--- Description of the task ---
Copy the lines below, please, starting with the one that contains "Viewport: 1503px width, 387px" and ending with the last. Pictures stay out.

--- Extracted data ---
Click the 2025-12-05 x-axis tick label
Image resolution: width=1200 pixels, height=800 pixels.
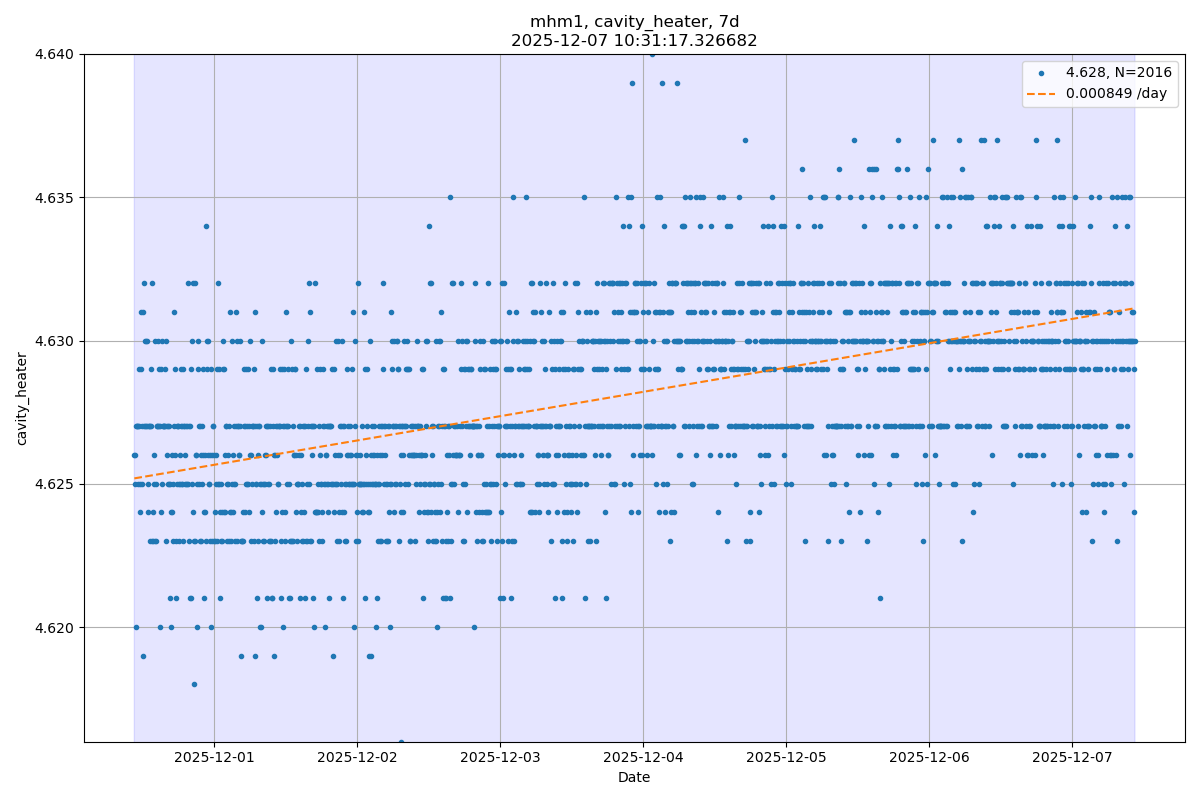786,758
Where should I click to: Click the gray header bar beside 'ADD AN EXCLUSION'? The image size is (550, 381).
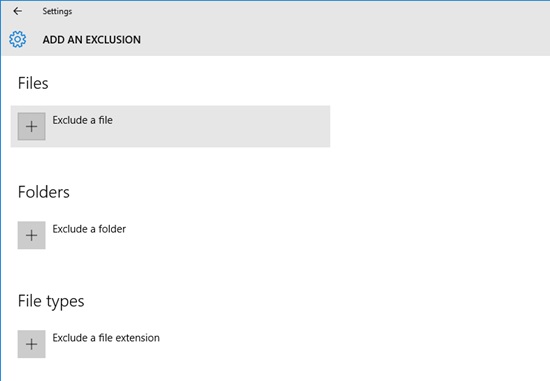point(344,40)
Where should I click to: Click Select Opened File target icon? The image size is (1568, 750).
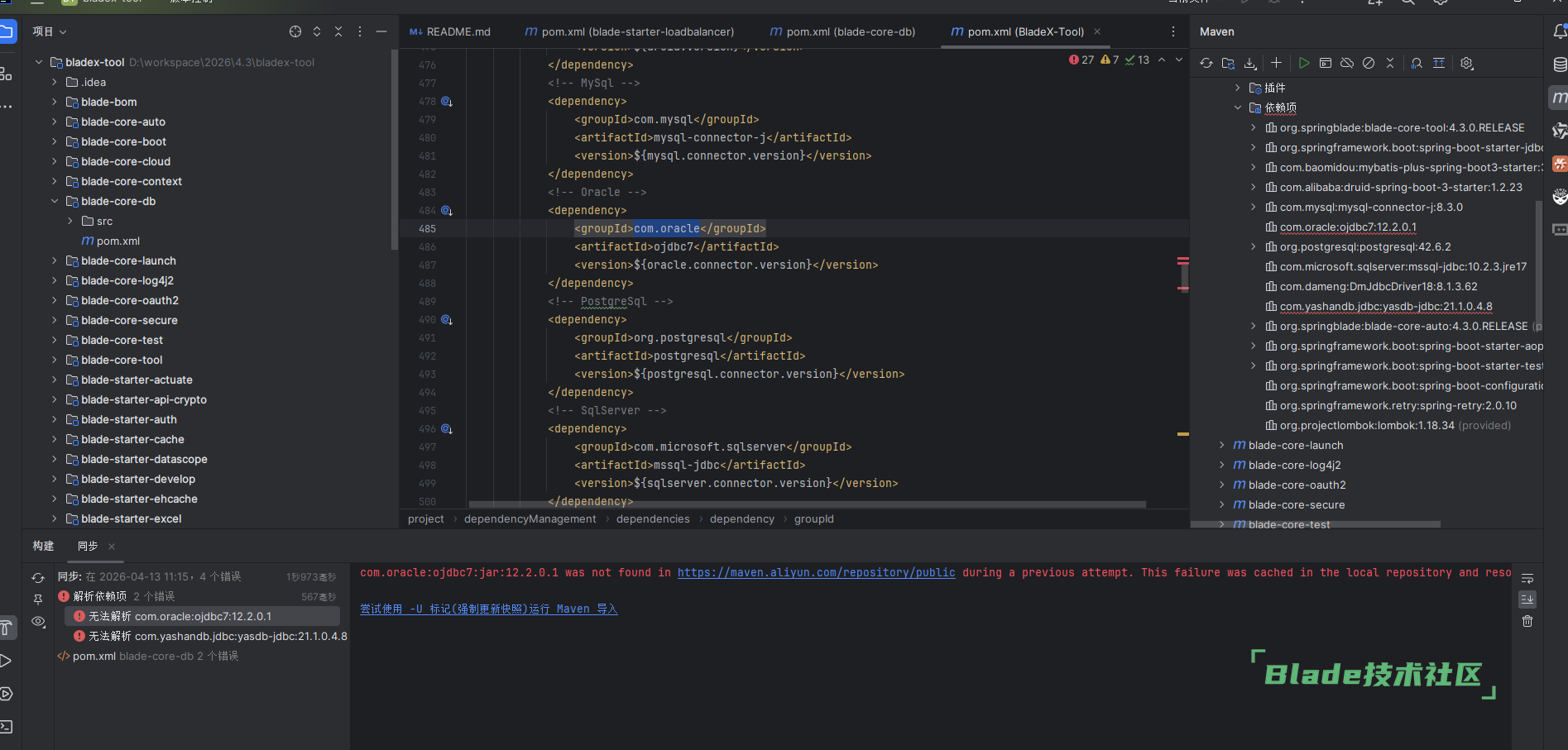pos(295,31)
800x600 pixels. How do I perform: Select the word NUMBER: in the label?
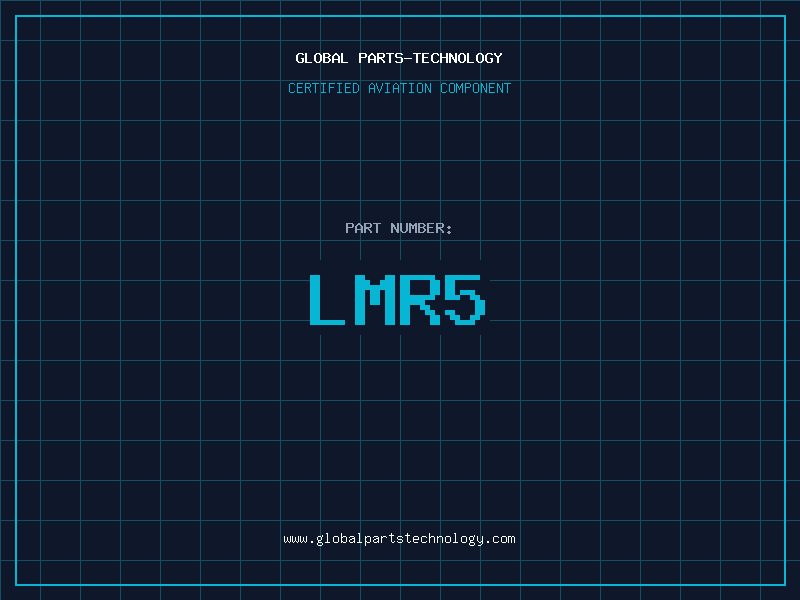(421, 228)
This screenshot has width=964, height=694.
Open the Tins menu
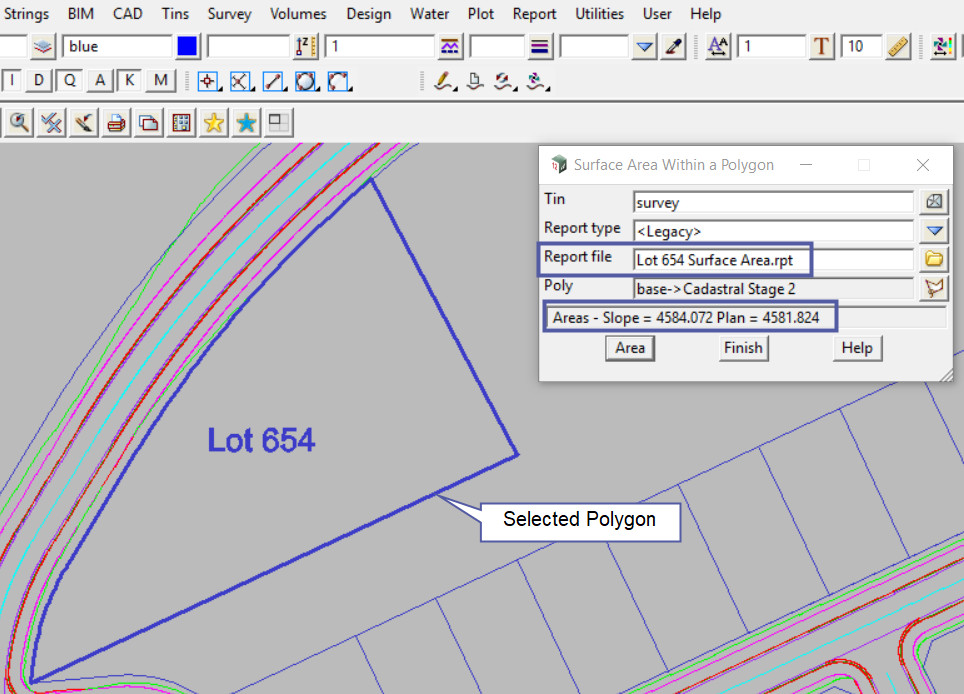point(175,14)
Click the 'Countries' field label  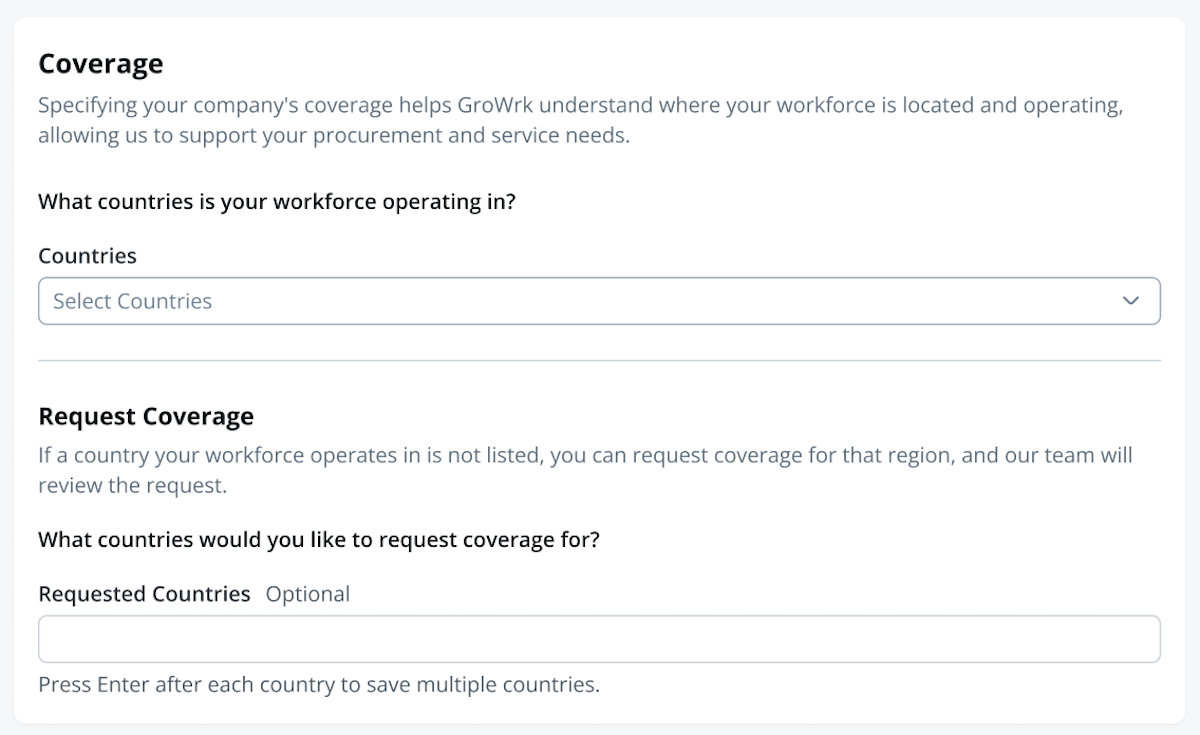(x=87, y=256)
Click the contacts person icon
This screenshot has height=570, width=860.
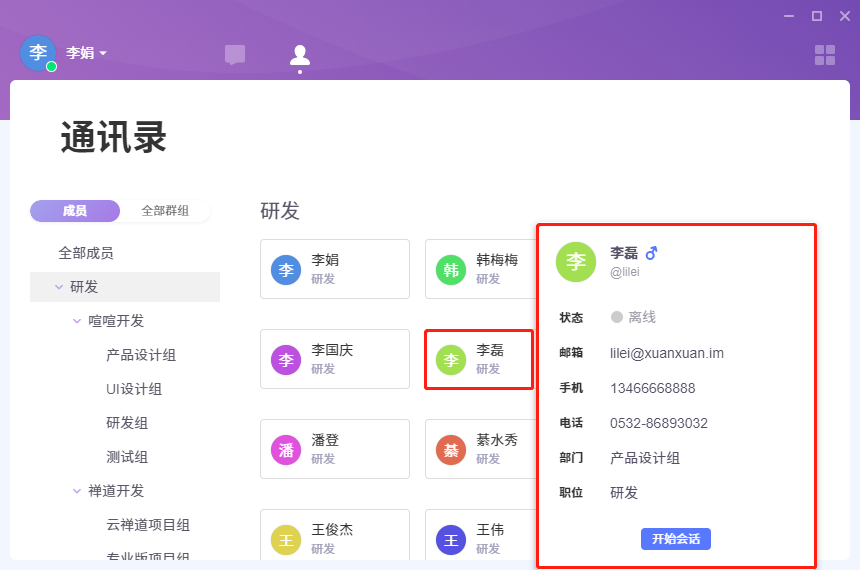coord(299,55)
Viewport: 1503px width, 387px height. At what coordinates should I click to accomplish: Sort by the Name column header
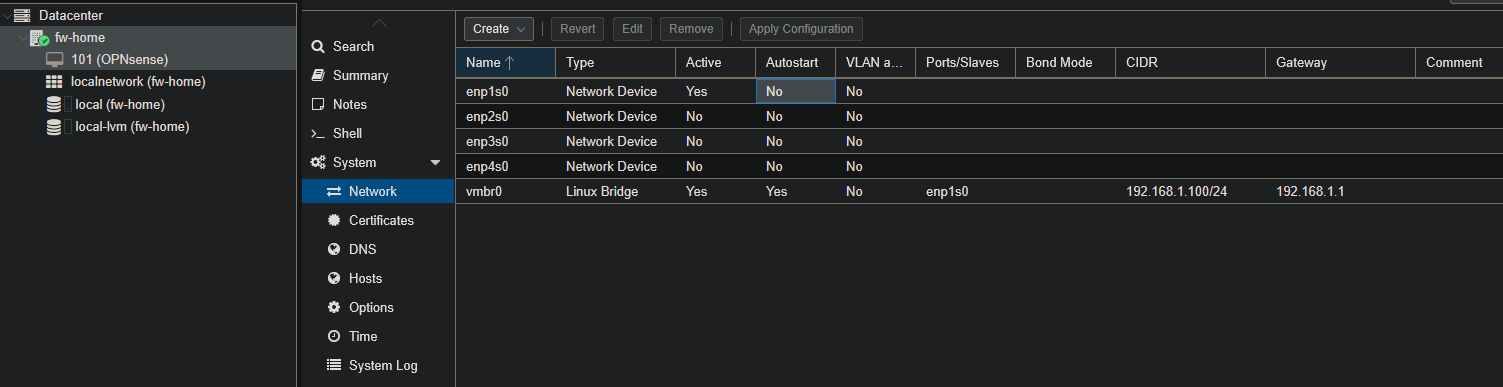(x=505, y=62)
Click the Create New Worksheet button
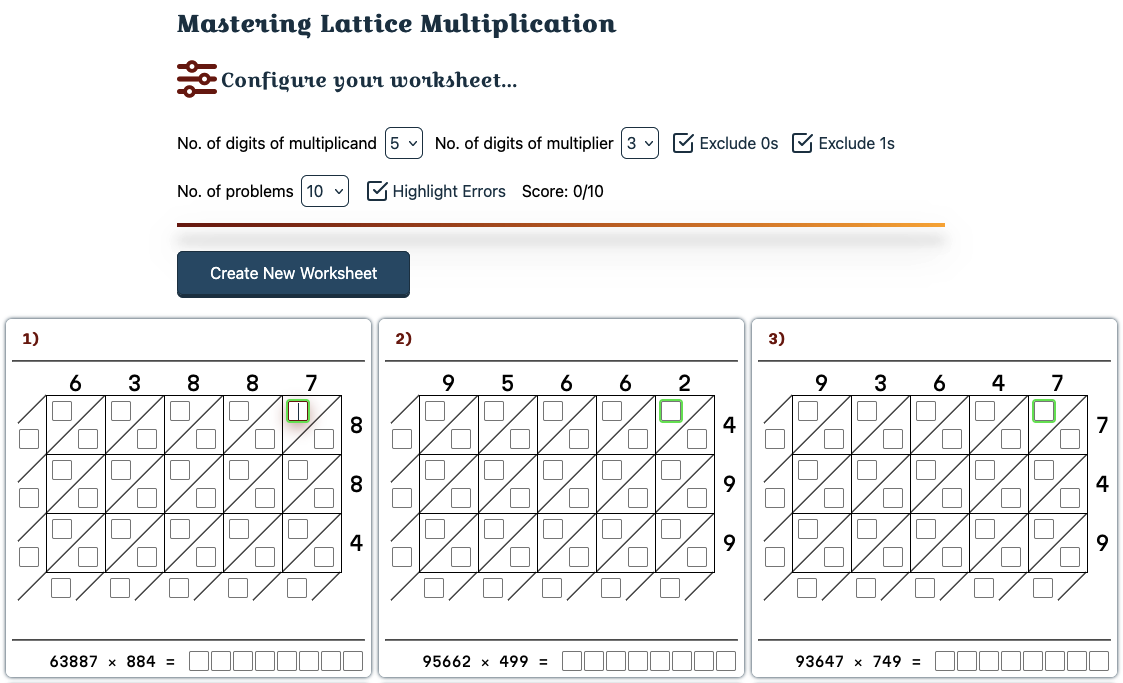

--- Output of the exercise ---
Viewport: 1503px width, 387px height. At what coordinates should I click to accomplish: Sort by the Name column header
(x=505, y=62)
Click the Create New Worksheet button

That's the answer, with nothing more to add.